I sit down so as to let see the preamble of my buttocks, in the short skirt I was wearing. I used part of my long loose brown hair to cover the moon in my face. I invited him, while pushing him away. I looked at him, in the corner of my eye, in a way I could'nt know, I though.
I couldn't stop this buzz that was screaming inside me. Help me holy satan jesus christ! I no longer knew which god I should preach to... I thought back to the dancer in the bar I had visited shortly, and I thought that if I played on his bewitchment, maybe he would be interested in me at least just enough to take me home for a while. Only once at least.
''I licked you, so your mine'' He was so fast to flirt with me, giving me a kiss on the neck while approaching me with two drinks. One for me, I supposed. My avatar was'nt cooperating because my cheeks turned all red. I drank in one go.
When people talk about their first love, are they really telling the truth about the first meeting, how it really happened? Who marries a person who was supposed to be just a one-night stand? So many unanswered questions. I was so stressed and totally in my ''Alice hole's tought'' that I had to ask him the question again, when he asked me my name. ''Abygaelle.''
Our discussion was futile, but it was all about the eyes. I looked at the flames of the hell which took shape there; the place where I was heading while making love, even only in thought, with this stranger. Who said sex should only happen after marriage? Dear God, can I just marry him for this night? Hell don't need a blunderer girl like me, sure thing.
His hand leaning against my waist seemed on fire. His hands were so warm I could feel him through my clothes. I was no longer in introspection mode, because alcohol had given me the hope of the present moment. My body was surrounded by a magical fancy. I think the attraction I had for his attractive physique and made me believe it was love. How do you know if it was love at first sight, or simply a passing madness of bestiality that drives people on the run in the shallows of the abyss?
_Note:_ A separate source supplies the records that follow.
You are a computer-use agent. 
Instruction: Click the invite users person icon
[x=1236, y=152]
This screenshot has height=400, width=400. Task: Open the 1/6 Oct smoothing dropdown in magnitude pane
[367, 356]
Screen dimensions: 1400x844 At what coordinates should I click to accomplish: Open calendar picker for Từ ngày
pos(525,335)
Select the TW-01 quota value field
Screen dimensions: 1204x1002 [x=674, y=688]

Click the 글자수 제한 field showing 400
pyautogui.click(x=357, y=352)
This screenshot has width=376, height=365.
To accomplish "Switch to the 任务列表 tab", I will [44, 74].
After a few drinks, he offered me a motorcycle ride. I accepted on the spot, even if I had never done that sport. A first time, for the first time... A few moments later, I found myself with my hair blowing in the wind, in front of all the blazing lights of this busy Vegas street. Hands in the wind, I drew with my fingers the white ribbons, invisible of course, of my wedding dress. I'm a romantic with a rocker heart.
I woke up the next day, at dawn, in a still dark hotel room. Vegas had made me a rag doll, because my whole being was still a sluggish pout, the kind of post-coital position I had never felt before. There he was, sleeping like my prince charming, with his arms covered in tattoos, and his face beautifully inanimate. I sit on the deep window frame for a moment, to watch the sun rise. Was it really a dream, or even reality?
I didn't want to leave, but I couldn't stay. I somehow saved myself. I left, on a piece of paper, my telephone number, in case he decides to marry me for another night, of course.